Vers 3.22, Patanjali Yoga Sutra
3.22 Etena shabdâdy antardhânam uktam
Etena = durch dieses;
shabdâdy = Ton/ Klang und andere
antardhânam = Verschwinden
uktam = wurde gesagt, beschrieben, erläutert
“Hierdurch lässt sich das Verschwinden von Klängen und anderem erklären.”
So wird eben Vers 3.21 nicht nur auf das unsichtbar werden bezogen, sondern auch auf das nicht-wahrnehmen von anderen physikalischen Phänomenen. Je mehr man sich auf sich selbst konzetriert, desto weniger wird man von anderen wahrgenommen. Im umkehrschluss: Je mehr unser Geist nach aussen geht, desto mehr aufmerksamkeit zieht man auf sich.
Der folgenden ist also also Vers 23 wie bei z.B. Sukadev, Swami Vishnu-Devananda, Iyengar, Swami Jnaneshwara und Swami Vivekananda, deren Auflistung der Verse ich hier folge. Bei Chapple, Wikibooks, Steiner & Sriram ist dies der 22. Vers. Hier geht die Auflistung dann wie bei ersteren weiter, leider lässt sich also ab dieser Stelle eine Verwirrung mit den Versen kaum vermeiden…
Vers 3.23, Patanjali Yoga Sutra
3.23 सोपक्रमं निरुपक्रमं च कर्म तत्संयमातपरान्तज्ञानम् अरिष्टेभ्यो वा
sopa-kramaṁ nirupa-kramaṁ ca karma tatsaṁyamāt-aparāntajñānam ariṣṭebhyo vā
sopakramaṁ = wozu man etwas tut, nachvollziehbar, unterstützt, vorhersehbar
nirupakramaṁ = nicht auf dem Ablauf basierend, anfangslos, unvorhersehbar, nicht nachvollziehbar
ca = auch, und
karma = Tat, Handlung, Ursache oder Wirkung einer Handlung
tat = dies, der die das
saṁyamāt = Fesselung, durch Versenkung auf, Zusammenbinden
aparānta = “an der westlichen Grenze”, Tod, Ende
jñāna = Wissen, Erkenntnis
ariṣṭa = vollkommen, sicher, unversehrt
ibhya = sein
vā = oder
“Durch Ausrichtung auf Ursache- und Wirkungsbeziehungen entsteht Wissen über das Schicksal.”
oder
“Wirkungen der Handlungen kommen direkt oder verzögert, durch Samyama auf diese wird Kenntnis über das Schiksal erreicht.”

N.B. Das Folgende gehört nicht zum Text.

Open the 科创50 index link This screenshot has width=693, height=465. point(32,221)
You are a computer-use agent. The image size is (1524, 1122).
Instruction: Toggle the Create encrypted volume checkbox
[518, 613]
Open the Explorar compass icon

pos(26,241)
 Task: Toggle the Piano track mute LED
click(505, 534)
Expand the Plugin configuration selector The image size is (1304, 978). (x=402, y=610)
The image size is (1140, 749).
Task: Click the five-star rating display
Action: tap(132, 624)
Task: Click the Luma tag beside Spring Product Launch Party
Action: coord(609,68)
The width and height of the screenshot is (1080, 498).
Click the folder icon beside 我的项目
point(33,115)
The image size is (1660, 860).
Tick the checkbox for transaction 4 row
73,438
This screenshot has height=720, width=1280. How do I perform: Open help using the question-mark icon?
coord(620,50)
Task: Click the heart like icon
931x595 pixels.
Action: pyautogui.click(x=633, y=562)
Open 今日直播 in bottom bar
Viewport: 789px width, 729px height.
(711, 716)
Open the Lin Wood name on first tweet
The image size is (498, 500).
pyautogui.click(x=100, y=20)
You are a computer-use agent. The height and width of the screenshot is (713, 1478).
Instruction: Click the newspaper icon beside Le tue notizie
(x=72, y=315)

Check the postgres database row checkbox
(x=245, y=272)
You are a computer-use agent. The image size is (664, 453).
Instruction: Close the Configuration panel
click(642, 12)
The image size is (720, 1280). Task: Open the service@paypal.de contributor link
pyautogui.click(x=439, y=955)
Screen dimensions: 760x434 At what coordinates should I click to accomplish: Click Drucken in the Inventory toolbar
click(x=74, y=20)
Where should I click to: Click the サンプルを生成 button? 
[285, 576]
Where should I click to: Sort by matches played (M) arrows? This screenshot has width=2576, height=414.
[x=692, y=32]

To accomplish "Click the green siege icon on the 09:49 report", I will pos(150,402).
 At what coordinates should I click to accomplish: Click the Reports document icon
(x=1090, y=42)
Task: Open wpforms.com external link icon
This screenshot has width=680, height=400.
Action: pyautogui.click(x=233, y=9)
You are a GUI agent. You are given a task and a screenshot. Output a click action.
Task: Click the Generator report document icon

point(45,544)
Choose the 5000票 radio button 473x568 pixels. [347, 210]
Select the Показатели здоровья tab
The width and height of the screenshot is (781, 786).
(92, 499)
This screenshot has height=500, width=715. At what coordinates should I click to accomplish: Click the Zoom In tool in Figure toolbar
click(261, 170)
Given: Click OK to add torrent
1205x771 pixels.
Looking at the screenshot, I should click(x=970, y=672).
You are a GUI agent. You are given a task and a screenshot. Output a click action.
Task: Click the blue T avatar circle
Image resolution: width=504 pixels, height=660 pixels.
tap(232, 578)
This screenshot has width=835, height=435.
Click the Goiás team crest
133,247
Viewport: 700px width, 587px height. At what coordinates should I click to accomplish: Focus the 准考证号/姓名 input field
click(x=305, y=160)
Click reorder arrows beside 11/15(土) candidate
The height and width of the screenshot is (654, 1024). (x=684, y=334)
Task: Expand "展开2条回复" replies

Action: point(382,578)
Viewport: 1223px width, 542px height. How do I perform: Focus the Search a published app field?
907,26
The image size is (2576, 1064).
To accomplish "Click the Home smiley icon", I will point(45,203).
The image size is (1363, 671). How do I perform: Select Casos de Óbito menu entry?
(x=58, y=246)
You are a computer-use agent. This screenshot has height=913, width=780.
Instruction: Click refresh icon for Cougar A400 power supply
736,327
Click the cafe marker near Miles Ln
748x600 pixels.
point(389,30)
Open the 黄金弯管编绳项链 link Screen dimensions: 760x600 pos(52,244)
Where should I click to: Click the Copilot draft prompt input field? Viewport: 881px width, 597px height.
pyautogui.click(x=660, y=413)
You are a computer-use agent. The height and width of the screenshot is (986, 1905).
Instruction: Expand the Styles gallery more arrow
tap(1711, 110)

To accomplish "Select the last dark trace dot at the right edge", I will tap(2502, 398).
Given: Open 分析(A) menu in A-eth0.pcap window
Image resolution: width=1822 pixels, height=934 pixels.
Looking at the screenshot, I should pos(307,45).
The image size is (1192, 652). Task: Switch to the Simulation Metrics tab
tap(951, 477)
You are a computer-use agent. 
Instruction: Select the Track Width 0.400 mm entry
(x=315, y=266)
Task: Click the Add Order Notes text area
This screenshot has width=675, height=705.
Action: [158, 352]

Wenn wir uns genau auf die Verbindung zwischen Ursache und Wirkung ausrichten, können wir die Wirkweise des Schicksals genauer verstehen. Also wenn wir Samyama auf die Kausalketten hinter unserem Erleben ausrichten, können wir erahnen wie es weitergeht, es ergibt sich also aus dem bisherigen Verlauf der Dinge eine Einsicht in die Ereignisse in der Zukunft. So hat beispielsweise Swami Sivananda seinen Todestag lange vorher rot im Kalender angestrichen, er konnte sicherlich damit umgehen, aber tatsächlich ist diese Praxis nicht für jeden geeignet.
- Don`t try this at home!
Soweit meine Kommentare zu den Versen 21-23 des 3. Kapitels im Yoga Sutra des Patanjali.